Masoud Mansoury is an Assistant Professor in Multimedia Computing Group (MMC) at Delft University of Technology (TU Delft), the Netherlands. Before joining TU Delft, he was a Postdoctoral researcher at Amsterdam Machine Learning Lab (AMLab) at University of Amsterdam where he worked on interactive and online learning-to-rank recommendation models like those based on contextual bandits. Also, in this position, he was a memeber of Elsevier Discovery Lab where he worked on various aspects of the recommendation systems at Elsevier.

In 2021, Masoud obtained his PhD in Computer and Information Science at Eindhoven University of Technology under supervision of Bamshad Mobasher, Robin Burke, and Mykola Pechenizkiy.

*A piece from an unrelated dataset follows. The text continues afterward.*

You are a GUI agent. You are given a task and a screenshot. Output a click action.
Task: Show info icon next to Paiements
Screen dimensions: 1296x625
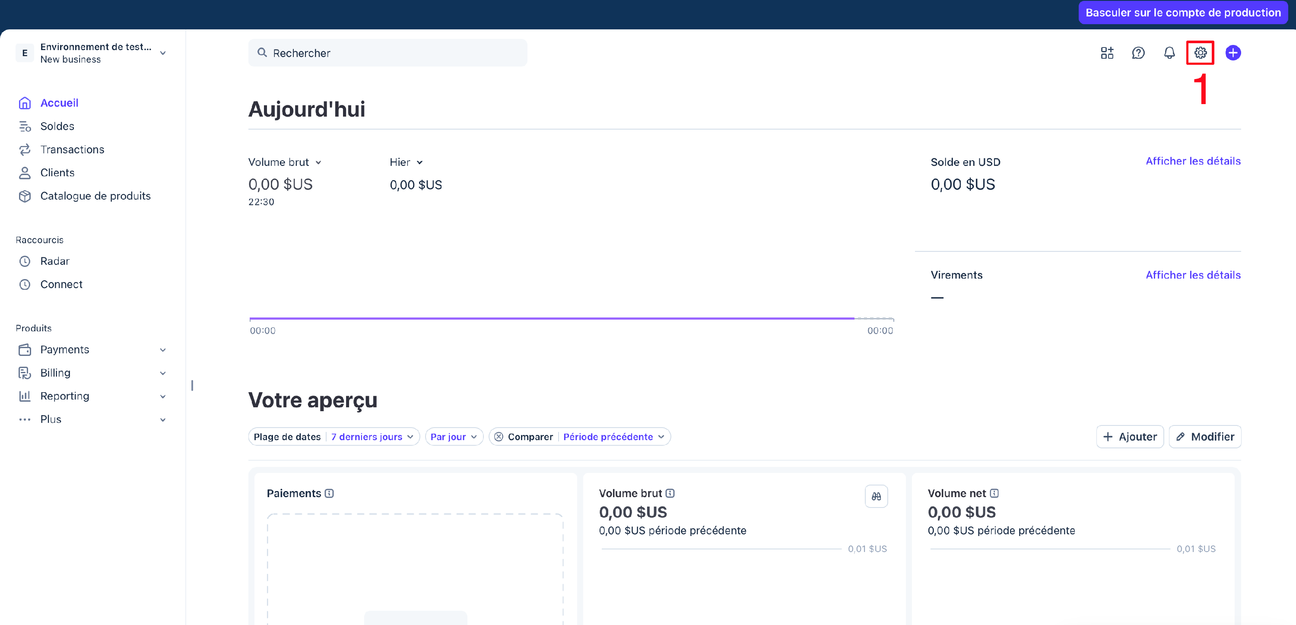(329, 493)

The topic of his PhD was on understanding and mitigating unfairness and algorithmic bias in recommender systems. In particular, he studied the negative impacts of unfair recommendation on different stakeholders in the system and proposed solutions to tackle them. He also completed his M.Sc. degree in Information Technology (IT) at Amirkabir University of Technology, Iran, where for his M.Sc. thesis he worked on the application of trust and reputation methods for improving the peroformance of recommender systems. Upon completion of his M.Sc. degree and prior to starting his PhD program, Masoud worked in industry for 5 years on various software engineering projects.

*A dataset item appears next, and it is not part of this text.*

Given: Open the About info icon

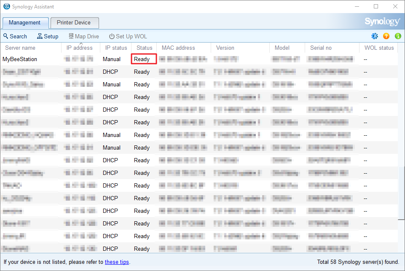Looking at the screenshot, I should (397, 36).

Masoud’s broad research interests lie in the area of Trustworthy and Explainable Recommender Systems. More specifically, he conducts research on the following topics: 1) Algorithmic bias: tackling bias issue in recommendation models to improve the business aspects and accuracy of the recommendation systems and mitigating the unfairness issue that may raise due to algorithmic bias, 2) Explainability and Transparency: understanding the logic behind the recommendation process, explaining the factors causing/leading to the recommendation outputs, 3) Robustness: detecting the malicious behavior and patterns in recommendation process to avoid unwanted manipulation of this process.

To prospective and self-motivated students: I have an open PhD position on Trustworthy Recommender Systems, covering fascinating topics such as explainability, robustness, bias and fairness in recommender systems. Deadline for submitting the application is July 25, 2024. For more information check the vacancy page.


News

  • 16 July 2024: A full paper “Mitigating Exposure Bias in Online Learning to Rank Recommendation: A Novel Reward Model for Cascading Bandits” accepted at CIKM 2024.
  • 30 May 2024: I am invited to give a lecture on the topic of recommender system in European Summer School in Information Retrieval (ESSIR) at University of Amsterdam, Amsterdam, Netherlands.
  • 24 May 2024: I’ll be giving an invited talk in the doctoral consortium at the Universidad Nacional de Educación a Distancia (UNED), Madrid, Spain.
  • 10 May 2024: A LBR paper “Beyond Static Calibration: The Impact of User Preference Dynamics on Calibrated Recommendation” accepted at UMAP 2024.
  • 6 May 2024: Our workshop website is available at: SURE@RecSys2024.
  • 1 April 2024: Started an assistant professor position on trustworthy and explainable recommender systems at Delft University of Technology.
  • 25 March 2024: A full paper “Going Beyond Popularity and Positivity Bias: Correcting for Multifactorial Bias in Recommender Systems” accepted at SIGIR 2024.
  • 25 March 2024: Our workshop on “Strategic and Utility-aware REcommendations (SURE)” accepted at RecSys 2024.
  • 14 December 2023: A reproducibility paper “Measuring Item Fairness in Next Basket Recommendation: A Reproducibility Study” accepted at ECIR 2024.